La historia de Ingrid y Pablo tiene algo de culebrón, de opuestos que se atraen, de amor inter-clases. Ambas actuaciones son por demás acertadas y hacen que la experiencia de la obra tenga la intensidad, el humor y la verdad necesaria para que ese vínculo sea posible. Sin embargo a diferencia de cómo suelen darse estos cruces de clases en las telenovelas, aquí el sector favorecido es el de la mujer. Automáticamente la posibilidad de un “ascenso social” del muchacho queda trunca, porque conflictúa los géneros, porque si es la mujer la económica y culturalmente fuerte, ya no es tan fácil, ni narrable y hasta podría parecer reprochable el salto de clase del hombre. ¿O no? En cualquier caso son todas estas construcciones sociales las que se ponen de manifiesto en la obra: las diferencias que los separan, la posibilidad de encuentro, de un amor. Todo en crisis. Ella no va a “salvarlo”, a “sacarlo a él de su entorno”, porque tampoco él parece estar sufriéndolo, ni mucho menos. Sin embargo la historia entre ellos crece y a partir de estas figuras opuestas que construyen –ella problematizada y él seguro, ella etérea y él concreto– se vuelve potente materia teatral.
Con diálogos picantes y graciosos aparecen los mutuos prejuicios –los mismos que pueden circular en cualquier charla de bar de nuestro país–, pero que sobre el escenario se vuelven tolerables de escuchar porque están matizados por el particular lazo que une a esta pareja/despareja. El puede decir que los pibes del pueblo ahora no quieren trabajar, que son unos “negros de mierda”, despertando la indignación de ella que comienza a desarrollarle un ejemplo acerca de cómo funciona la discriminación entre los pobres. O ella puede decirle que él está acostumbrado a mentir y que seguro engaña a las chicas de su pueblo, para despertar la indignación de él, que no puede articular una respuesta, aunque su cara lo dice todo. Así también con otros tópicos, como la ecología, Dios, la fidelidad...
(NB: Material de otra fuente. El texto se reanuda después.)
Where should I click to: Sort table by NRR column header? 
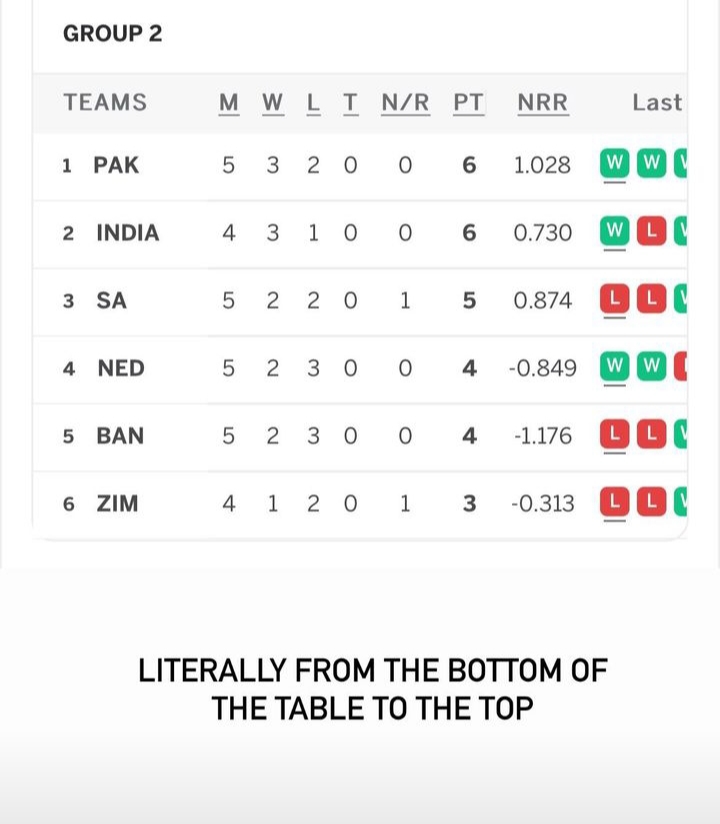(x=543, y=103)
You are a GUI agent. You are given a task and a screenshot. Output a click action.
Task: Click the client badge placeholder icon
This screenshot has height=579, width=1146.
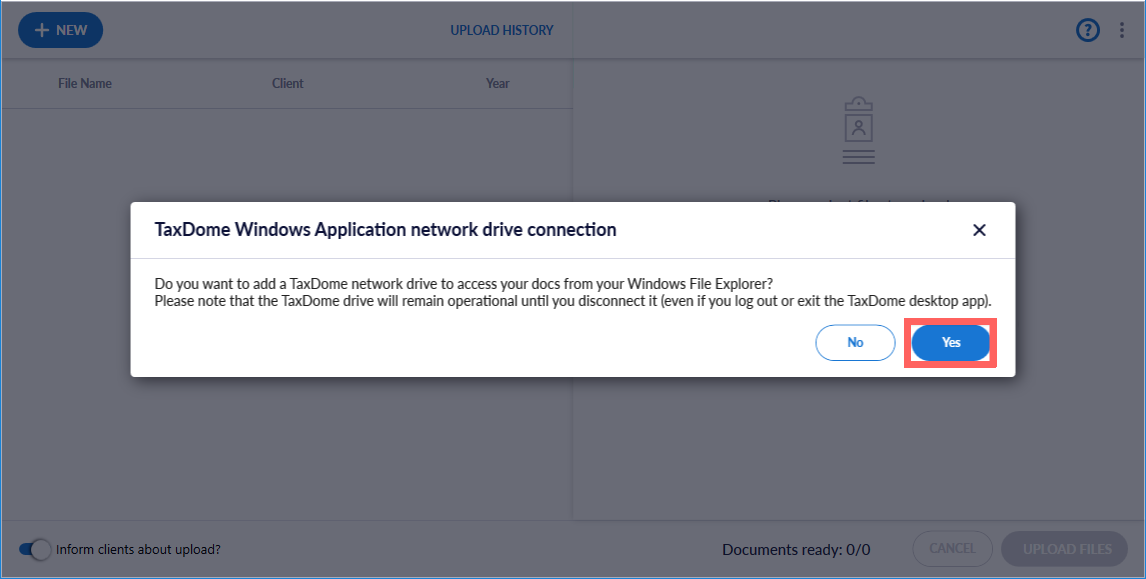[x=858, y=130]
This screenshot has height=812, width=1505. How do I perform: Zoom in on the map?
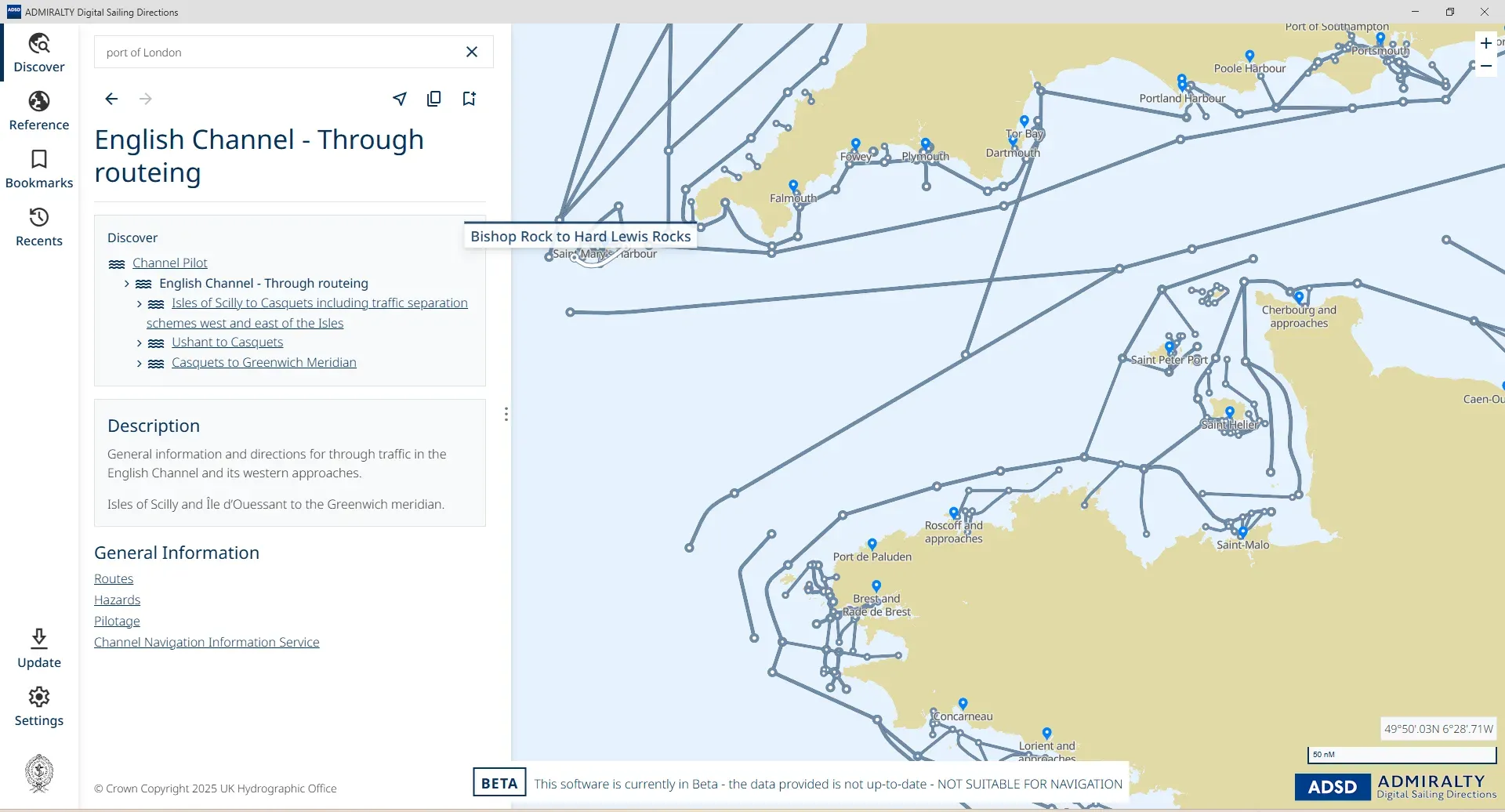pos(1488,43)
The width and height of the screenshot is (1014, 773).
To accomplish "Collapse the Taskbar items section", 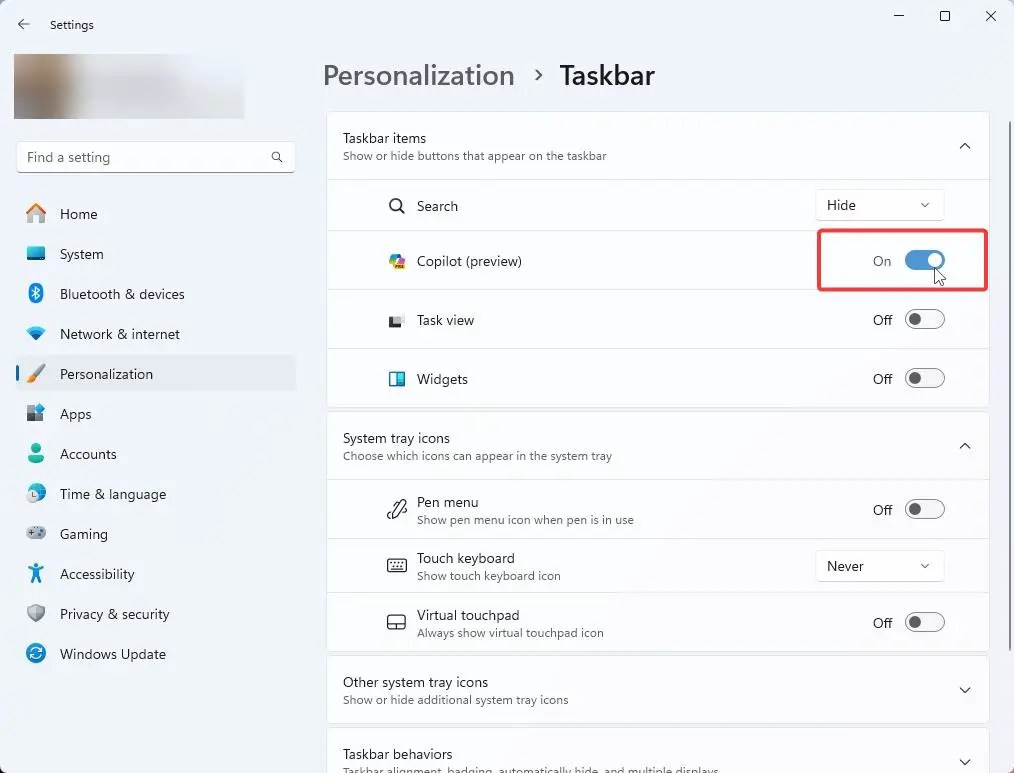I will click(965, 146).
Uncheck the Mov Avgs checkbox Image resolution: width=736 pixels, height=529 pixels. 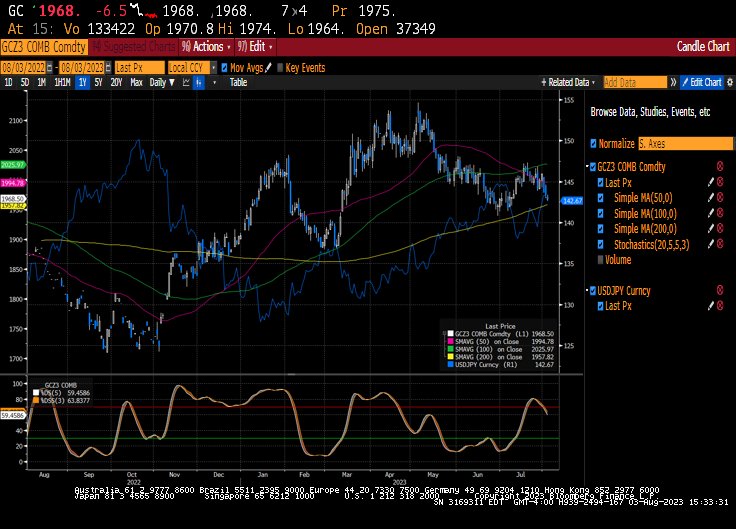pyautogui.click(x=224, y=68)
Así como aparece la pregunta acerca de si el amor entre ellos es posible, aparece otra similar y es si esta socióloga citadina podrá acostumbrarse a la dura vida del campo. Una tormenta que arrasa con la cosecha es el primer escollo. Habrá otros más. La fantasía bucólica que la trajo se ve enfrentada con la realidad de los días en soledad, las ganas de comprarse un perro, los pulgones que atacan sus lechugas y la certeza de que en Buenos Aires las cosas siguen estando igual de enmarañadas que como las dejó. Qué pasa por la cabeza de Pablo es un misterio a dilucidar.
La comida orgánica no es igual a la vida en el campo, y las huertas de los libros no son iguales a las de verdad. Pero para saber cuál es exactamente la diferencia y hasta dónde se es capaz de llegar, es necesario hacer la prueba. Poner nuestras ideas, nuestras certezas en duda y volver a empezar. Esto hacen los dos personajes de En la huerta. Eso hace también Mariana Chaud en sus obras. Disparar lejos con la imaginación. Y en el camino ir sembrando plantitas, pensando teorías, deseando nuevas formas posibles para la vida y para el amor.
En la huerta se puede ver los domingos a las 19.30. Espacio Callejón, Humahuaca 3759. Reservas al 4862-1167. Entradas $ 50.
Mariana Chaud también dirige Isósceles, con Dolores Fonzi, Violeta Urtizberea y Ezequiel Díaz. Viernes y sábados, a las 21. En Teatro Chacarerean, Nicaragua 5565. Entrada: Desde $ 70.